▶ [How to complete this task]
Of the lines below, report only those that contain "computer".

▶ [Records for this exercise]
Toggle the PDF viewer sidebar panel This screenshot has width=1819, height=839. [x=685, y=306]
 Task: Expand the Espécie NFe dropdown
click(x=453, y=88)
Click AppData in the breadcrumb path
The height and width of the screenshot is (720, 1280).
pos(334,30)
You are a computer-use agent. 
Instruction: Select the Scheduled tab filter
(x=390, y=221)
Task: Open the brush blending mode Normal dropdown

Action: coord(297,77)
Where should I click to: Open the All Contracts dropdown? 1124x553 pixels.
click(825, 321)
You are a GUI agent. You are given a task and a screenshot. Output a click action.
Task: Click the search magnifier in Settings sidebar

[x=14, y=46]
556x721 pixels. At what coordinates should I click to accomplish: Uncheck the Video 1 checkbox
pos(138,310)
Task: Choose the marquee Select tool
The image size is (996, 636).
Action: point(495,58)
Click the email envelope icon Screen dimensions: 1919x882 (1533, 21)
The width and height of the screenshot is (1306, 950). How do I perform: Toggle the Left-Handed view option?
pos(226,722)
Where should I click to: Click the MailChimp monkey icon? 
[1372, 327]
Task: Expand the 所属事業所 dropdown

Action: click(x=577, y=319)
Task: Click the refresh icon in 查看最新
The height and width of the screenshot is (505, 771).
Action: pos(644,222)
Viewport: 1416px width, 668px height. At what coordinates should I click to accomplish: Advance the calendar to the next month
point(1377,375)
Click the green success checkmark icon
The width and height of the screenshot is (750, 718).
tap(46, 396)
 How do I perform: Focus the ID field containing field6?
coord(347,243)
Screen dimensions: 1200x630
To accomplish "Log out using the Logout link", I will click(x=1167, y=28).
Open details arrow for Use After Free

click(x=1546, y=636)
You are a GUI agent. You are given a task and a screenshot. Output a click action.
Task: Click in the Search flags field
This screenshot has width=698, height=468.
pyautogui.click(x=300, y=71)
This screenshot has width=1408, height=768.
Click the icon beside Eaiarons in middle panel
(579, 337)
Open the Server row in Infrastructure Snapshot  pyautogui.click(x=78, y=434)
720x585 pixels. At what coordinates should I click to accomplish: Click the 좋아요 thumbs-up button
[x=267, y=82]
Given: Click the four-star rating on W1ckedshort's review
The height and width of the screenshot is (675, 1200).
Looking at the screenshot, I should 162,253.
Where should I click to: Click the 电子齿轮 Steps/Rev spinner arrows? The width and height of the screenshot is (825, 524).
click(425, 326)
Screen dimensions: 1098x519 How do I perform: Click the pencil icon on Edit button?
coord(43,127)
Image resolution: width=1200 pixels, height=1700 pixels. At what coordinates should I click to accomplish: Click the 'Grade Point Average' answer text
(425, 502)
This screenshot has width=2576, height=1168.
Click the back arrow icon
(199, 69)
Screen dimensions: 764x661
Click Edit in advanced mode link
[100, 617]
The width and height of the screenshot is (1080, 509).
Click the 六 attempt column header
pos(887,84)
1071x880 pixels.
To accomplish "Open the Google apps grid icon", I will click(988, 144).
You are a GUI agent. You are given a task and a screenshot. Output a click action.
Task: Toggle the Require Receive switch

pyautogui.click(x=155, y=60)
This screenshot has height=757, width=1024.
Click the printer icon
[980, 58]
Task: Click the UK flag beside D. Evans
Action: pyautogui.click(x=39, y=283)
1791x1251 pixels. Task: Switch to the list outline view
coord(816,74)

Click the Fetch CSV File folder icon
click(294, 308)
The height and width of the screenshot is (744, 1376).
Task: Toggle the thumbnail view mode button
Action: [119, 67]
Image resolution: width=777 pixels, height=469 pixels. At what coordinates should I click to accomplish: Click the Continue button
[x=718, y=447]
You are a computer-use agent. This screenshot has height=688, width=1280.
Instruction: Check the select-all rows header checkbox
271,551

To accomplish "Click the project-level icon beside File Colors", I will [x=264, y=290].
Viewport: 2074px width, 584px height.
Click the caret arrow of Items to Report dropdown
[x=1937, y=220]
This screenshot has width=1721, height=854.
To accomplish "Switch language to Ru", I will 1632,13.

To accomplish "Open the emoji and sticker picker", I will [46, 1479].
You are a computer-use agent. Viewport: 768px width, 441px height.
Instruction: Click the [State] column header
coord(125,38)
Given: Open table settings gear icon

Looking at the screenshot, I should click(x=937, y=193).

▶ [Reply to the task]
You are a computer-use agent. 
You are a computer-use agent. This screenshot has height=688, width=1280.
You are a computer-use agent. Viewport: 768px width, 441px height.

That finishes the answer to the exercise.